Cette menace s'est déjà
concrétisée sur le sol européen et continue de le faire. La semaine dernière,
le site de Cork de la société de technologie médicale Stryker a été touché par
une cyberattaque visant les activités mondiales de l'entreprise. Handala, un
groupe de pirates informatiques lié à l'Iran, a revendiqué cette attaque. En
2022, l'Iran a mené une cyberattaque destructrice contre le gouvernement
albanais qui a considérablement perturbé les services publics et entraîné la
rupture des relations diplomatiques. Cette attaque est largement considérée
comme une riposte à l'accueil par l'Albanie d'un groupe dissident iranien.
Selon l'analyse de
Kang, les organisations opérant dans les secteurs gouvernementaux et des
infrastructures critiques, notamment l'énergie, les télécommunications et les
services financiers, sont particulièrement exposées en période d'escalade
géopolitique. Les partenaires de la chaîne d'approvisionnement et les instituts
de recherche peuvent également devenir des cibles, soit pour la collecte de
renseignements stratégiques, soit comme points d'entrée indirects vers des
réseaux plus vastes.
Les cyberactivités liées aux tensions géopolitiques constituent rarement des perturbations fortuites. Elles servent au contraire de plus en plus souvent d’outil stratégique permettant aux États d’exercer des pressions, de riposter ou de recueillir des renseignements sans en venir à une confrontation militaire conventionnelle. Ces opérations peuvent inclure le vol d’identifiants, des campagnes de ransomware, la compromission de la chaîne d’approvisionnement et l’utilisation de logiciels malveillants destructeurs.
Dans certains cas, les
attaquants infiltrent les réseaux des mois, voire des années à l'avance, et
n'activent le code malveillant que lorsque les tensions géopolitiques
s'intensifient. Dans le cas de l'Albanie, les attaquants ont conservé l'accès aux
systèmes gouvernementaux pendant environ quatorze mois avant de mener
l'attaque. Au-delà de l'Iran, M. Kang note que la Russie et la Chine ont
également été associées à des opérations cybernétiques à long terme ciblant les
réseaux gouvernementaux et institutionnels, y compris ceux de l'UE.
La cybersécurité
devient également un enjeu central de gouvernance au sein des entreprises.

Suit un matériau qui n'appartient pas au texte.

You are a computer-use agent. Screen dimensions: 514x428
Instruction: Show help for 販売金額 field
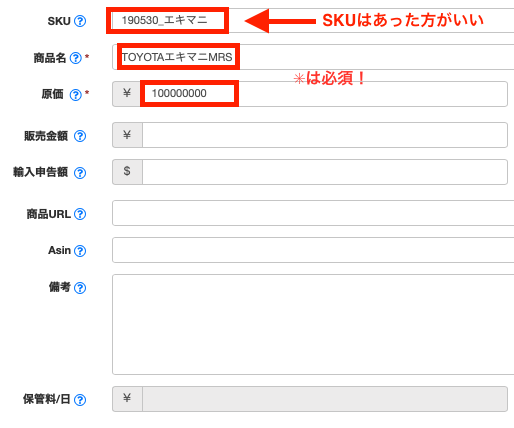pos(80,136)
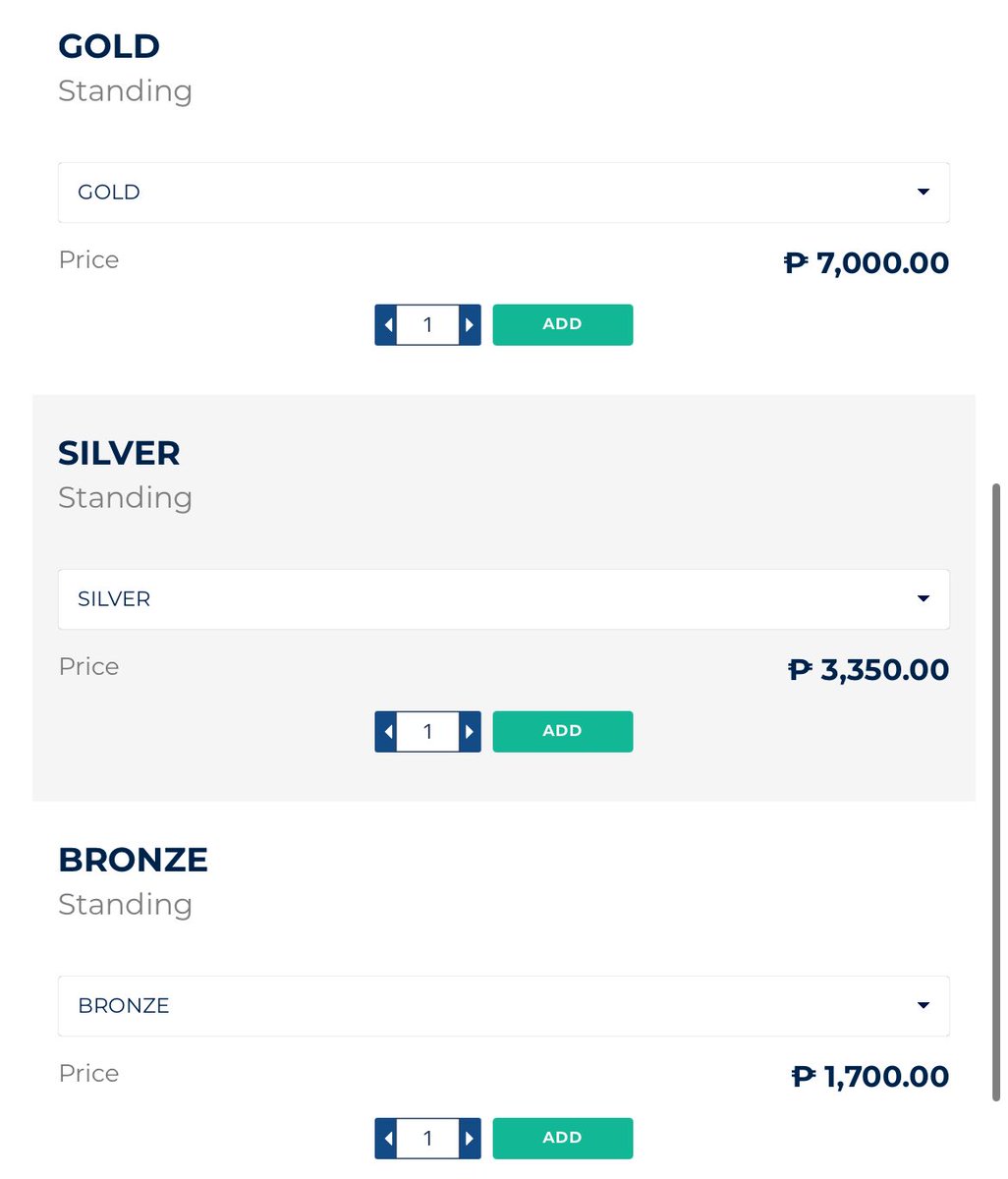Click the GOLD ticket heading
Screen dimensions: 1008x1179
pos(109,46)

Selon le rapport « State of Cybersecurity » de l'Association of Corporate
Counsel, 84 % des entreprises confient désormais à leur directeur juridique un
rôle clé dans la stratégie de cybersécurité de l'organisation, ce qui reflète
la manière dont le risque cybercriminalité recoupe de plus en plus la prise de
décision juridique, réglementaire et opérationnelle.
L'analyse invite les
entreprises à aligner davantage leur planification en matière de cybersécurité
sur les évaluations des risques géopolitiques. Les organisations doivent
s'assurer de disposer de systèmes de surveillance adéquats, de maintenir des
procédures claires de réponse aux incidents et de renforcer les mesures de
protection de l'identité, telles que l'authentification multifactorielle. Au
niveau de l'entreprise, ces mesures doivent être intégrées dans des processus
de gestion des risques permettant à la direction générale et aux conseils
d'administration de garder une bonne visibilité sur l'évolution des menaces et
d'exercer une surveillance proportionnée.
Les cadres
réglementaires européens, tels que la directive NIS2, renforcent également les
attentes en matière de supervision de la préparation à la cybersécurité au
niveau du conseil d'administration, faisant ainsi de la cyber-résilience une
priorité de gouvernance encore plus importante pour les dirigeants
d'entreprise.
« Les périodes
d'escalade géopolitique ne sont pas seulement des moments de danger, note M. Kang. Ce
sont des moments de décision pour les dirigeants d'entreprise. »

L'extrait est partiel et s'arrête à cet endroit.